In a traditional network architecture (left), the data plane and the control plane are both located on the physical device. Traffic forward policies are set at the individual device level. Because each device does not have visibility to the entire network, these forwarding policies may not be the best.
In software-defined networking, or SDN (right), the control plane is separated from the physical device and moved to the controller layer. This controller can see the entire network, and thus allows network engineers make optimal forwarding policies based on the entire network. The controllers interact with the controller agent in the physical network devices (shown in brown) via an industry standard protocol. A common such protocol is OpenFlow.
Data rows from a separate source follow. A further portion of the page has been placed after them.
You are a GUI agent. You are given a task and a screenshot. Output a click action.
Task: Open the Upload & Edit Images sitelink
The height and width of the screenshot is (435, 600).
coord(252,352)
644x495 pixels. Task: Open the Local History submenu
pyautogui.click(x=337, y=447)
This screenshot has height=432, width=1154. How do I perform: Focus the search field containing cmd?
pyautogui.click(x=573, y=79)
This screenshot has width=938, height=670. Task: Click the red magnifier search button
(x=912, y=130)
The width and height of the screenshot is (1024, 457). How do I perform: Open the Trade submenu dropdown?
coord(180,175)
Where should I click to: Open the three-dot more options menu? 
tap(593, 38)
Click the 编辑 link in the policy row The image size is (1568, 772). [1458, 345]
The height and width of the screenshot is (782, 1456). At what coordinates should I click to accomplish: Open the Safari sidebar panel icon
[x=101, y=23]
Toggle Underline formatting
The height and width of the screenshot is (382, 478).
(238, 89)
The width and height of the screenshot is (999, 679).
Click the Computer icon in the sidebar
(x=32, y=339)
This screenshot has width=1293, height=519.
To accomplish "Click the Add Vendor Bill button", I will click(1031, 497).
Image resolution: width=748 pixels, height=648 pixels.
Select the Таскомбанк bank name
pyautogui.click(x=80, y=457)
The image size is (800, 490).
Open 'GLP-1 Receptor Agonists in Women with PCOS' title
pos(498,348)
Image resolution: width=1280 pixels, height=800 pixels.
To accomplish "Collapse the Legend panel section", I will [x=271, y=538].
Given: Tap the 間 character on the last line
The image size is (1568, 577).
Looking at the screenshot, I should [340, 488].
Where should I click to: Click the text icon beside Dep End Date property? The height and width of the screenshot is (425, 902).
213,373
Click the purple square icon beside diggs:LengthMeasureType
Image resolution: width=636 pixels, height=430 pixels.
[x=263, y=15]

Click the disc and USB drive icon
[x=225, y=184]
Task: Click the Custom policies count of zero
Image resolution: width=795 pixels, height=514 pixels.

On the other end, the controller offers APIs that allow business applications to manage the network.
There are a number of benefits to the SDN approach:
Under SDN, network management can be done via a single interface as opposed to having to configure at each individual network device.
Ease of management and the flexibility of SDN means that both capital expenses and ongoing operating expenses can be reduced.
Forwarding decisions can be made globally across the SDN rather than at individual network device level.
There are several challenges that have been discussed:
Currently OpenFlow is the most common standard, and in fact there are controller vendors who build their business entirely on top of the OpenFlow protocol. On the other hand, there are several other competing standards, some being pushed by big network players.
How to implement security across the entire SDN is still unclear.
Because SDN is such a new technology, most likely the in-house IT staff does not have any experience. So it is often necessary to incur additional cost to leverage vendor's professional services team or to hire third-party consultants.